*Text excerpt*:
______________________________
Jad Tarifi, CEO and co-founder of AI agent platform Integral AI, told CNET that large language models already contain a form of world knowledge, but it is incomplete.

"LLMs do learn a basic implicit world model hidden in their network weights," Tarifi said. "But it's a fractured world model."

Models trained directly as world models aim to build a cleaner and more direct representation of how the world works.

How do world models work?

At a basic level, world models attempt to predict how an environment changes when something occurs within it.

Researchers mainly use two approaches. In the first one, the world is generated in real time. As a person moves through a scene or interacts with objects, the model updates what happens next based on what it has learned about motion, objects and basic physics. It works a bit like a video game world that responds to your movements.

The second approach builds the whole world upfront, like a movie set. The model creates a fixed spatial environment with its own rules, and then you step inside. Because the structure is already there, you can explore it or change things around without the scene shifting or losing its logic.

Both approaches aim to do the same thing. They help AI understand how a world is put together and how actions lead to outcomes, rather than guessing based on language alone.
______________________________
*Supplied data*:
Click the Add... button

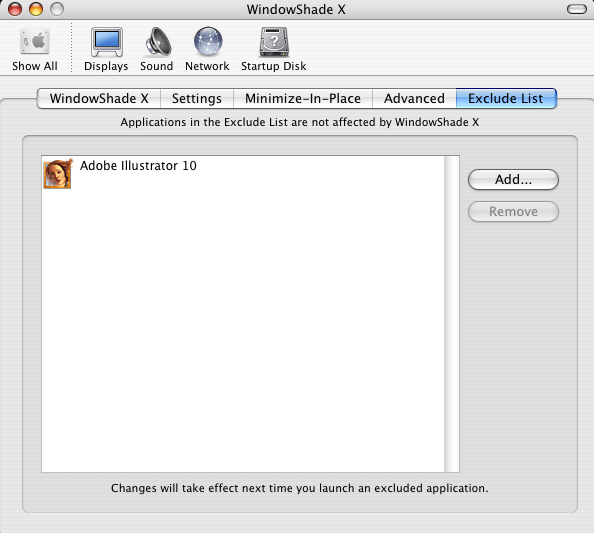point(513,180)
______________________________
*Task prompt*:
Revise the world models text from "Researchers mainly use" through "on language alone." so that "theater stage" stands in place of "movie set".

*Answer section*:
Researchers mainly use two approaches. In the first one, the world is generated in real time. As a person moves through a scene or interacts with objects, the model updates what happens next based on what it has learned about motion, objects and basic physics. It works a bit like a video game world that responds to your movements.

The second approach builds the whole world upfront, like a theater stage. The model creates a fixed spatial environment with its own rules, and then you step inside. Because the structure is already there, you can explore it or change things around without the scene shifting or losing its logic.

Both approaches aim to do the same thing. They help AI understand how a world is put together and how actions lead to outcomes, rather than guessing based on language alone.